Meneses argues the district court abused its discretion by failing to award him credit for the time he spent in custody in California after a bench warrant had issued in this case. Meneses contends that, because his “later California conviction was silent as to whether it was concurrent or consecutive” to the instant case, the district court was required to interpret that silence as imposition of a concurrent punishment. Thus, because his California sentence was ordered to run concurrently to the instant case, he claims he is entitled to credit for the time he spent in California custody after the bench warrant and the judgment of conviction in the California case were entered.
The record reflects the following facts. On December 2, 2021, the district court entered a judgment of conviction sentencing Meneses to a 19-to-48-month prison term. The district court suspended the sentence and placed Meneses on probation for a period not to exceed 24 months. On November 11, 2022, a nontechnical violation report was filed alleging that Meneses violated the terms of his probation, in relevant part, by being arrested and charged in California on October 31, 2022, of assault with a deadly weapon with force, possible great bodily injury; battery with serious bodily injury; and mayhem. The district court entered a bench warrant for Meneses’ arrest the following day. On May 20, 2024, Meneses was transported back to Nevada and held in county jail awaiting a probation revocation hearing. At a probation revocation hearing held on June 25, 2024, Meneses admitted he committed a nontechnical violation of the terms of his probation by being convicted in the California case of involuntary manslaughter. Meneses explained that he served 18 months in jail in that case and was supposed to be paroled but was “picked up” on May 20, 2024, for the warrant in this case. The district court ultimately revoked Meneses’ probation, ordered Meneses to serve the underlying sentence provided for in the judgment of conviction, and awarded Meneses 41 days of credit for the time he served in Nevada custody.

————

◆ Job 1: List every calendar date written out in the passage on Meneses' probation revocation, in the order they appear.
◆ Job 2: Continue the passage on Meneses' probation revocation and custody credit claim, starting after its final sentence.

◆ Dataset section:
————

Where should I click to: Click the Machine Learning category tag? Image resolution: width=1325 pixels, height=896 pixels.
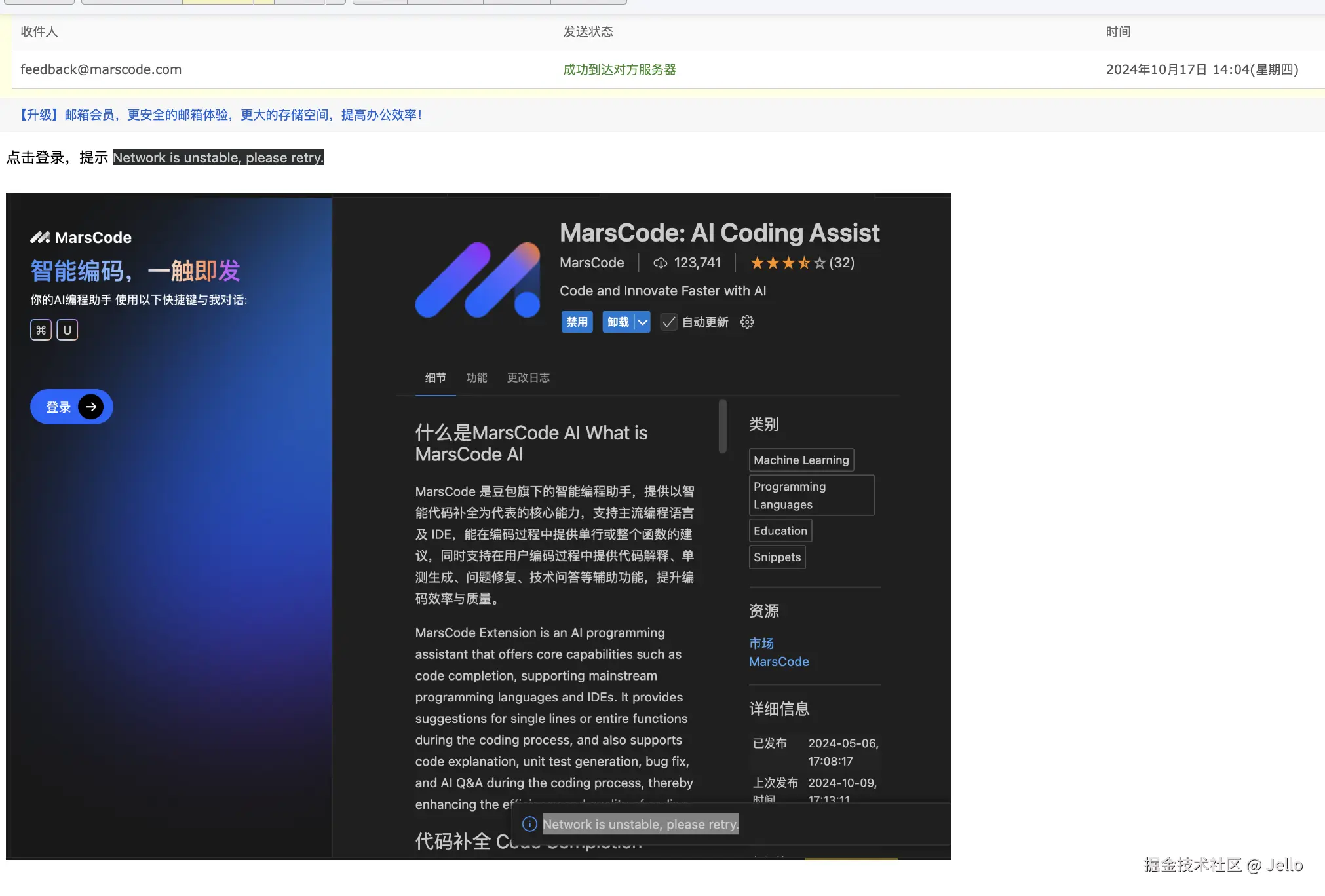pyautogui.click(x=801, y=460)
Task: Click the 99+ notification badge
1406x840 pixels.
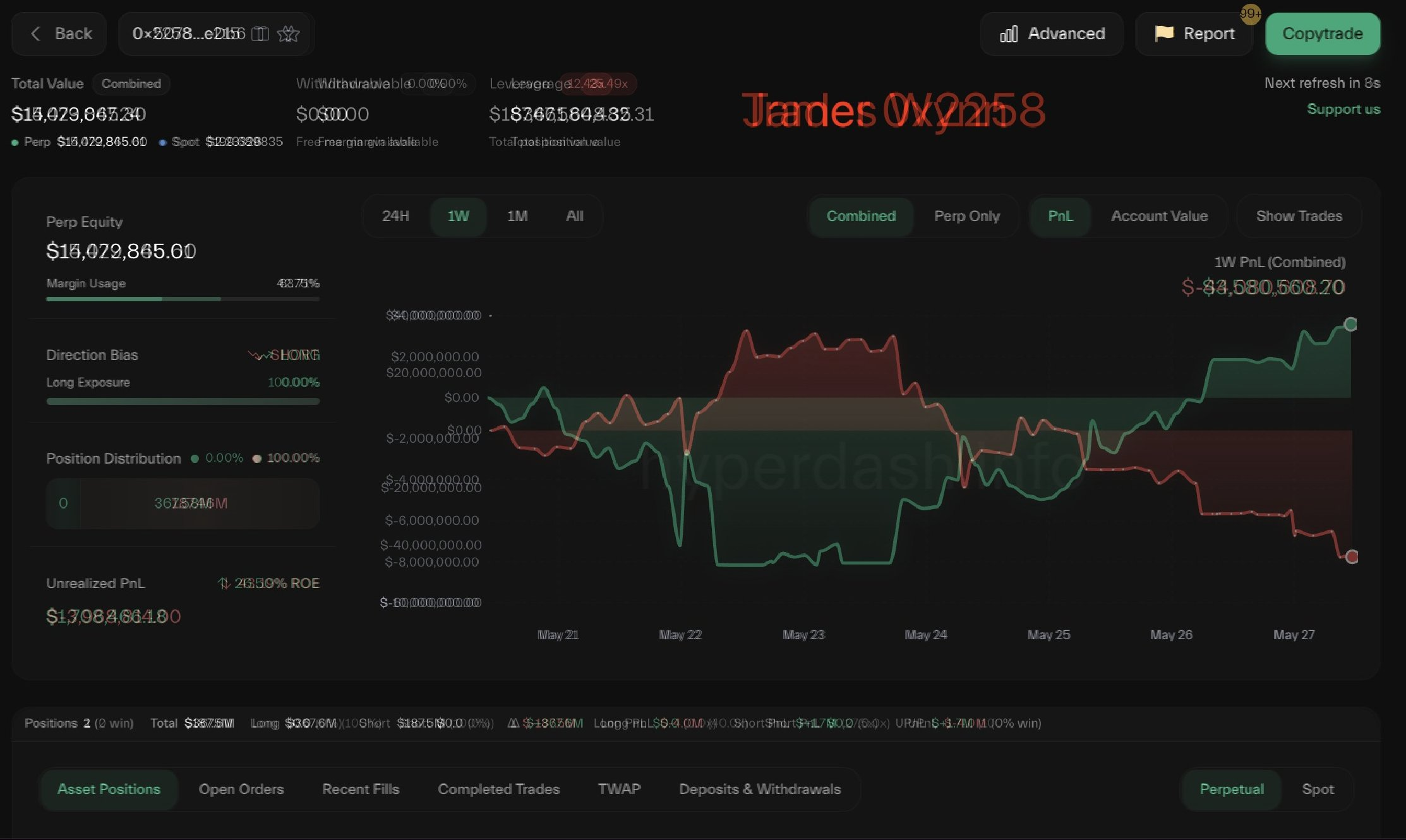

————

◆ Exercise result 1: December 2, 2021; November 11, 2022; October 31, 2022; May 20, 2024; June 25, 2024

◆ Exercise result 2:
Pursuant to Meneses’ admissions at the probation revocation hearing, he was in custody in California for a California charge and conviction. Meneses presents no authority that a probationer is entitled to credit for time spent in another jurisdiction pursuant to another judgment of conviction.1 Although Meneses relies on NRS 176.035 in his argument for additional credit, the district court was not required to consider that statute because the judgment of conviction in this case was entered prior to the California judgment. See NRS 176.035(1) (providing that a court “imposing any subsequent sentence may provide that the sentences subsequently pronounced run either concurrently or consecutively with the sentence first imposed” (emphasis added)); NRS 176.035(3) (providing that, if a person on probation commits a subsequent felony, the sentencing court for the subsequent felony may order “the latter term of imprisonment run concurrently with any prior terms or portions thereof”). For these reasons, the district court did not err in failing to award Meneses additional credit, and we
ORDER the judgment of the district court AFFIRMED.
Bulla, C.J.
Gibbons, J.
Westbrook, J.
FOOTNOTES
1. The district court awarded Meneses credit from the time he was transferred to the custody of Nevada authorities until the probation revocation hearing.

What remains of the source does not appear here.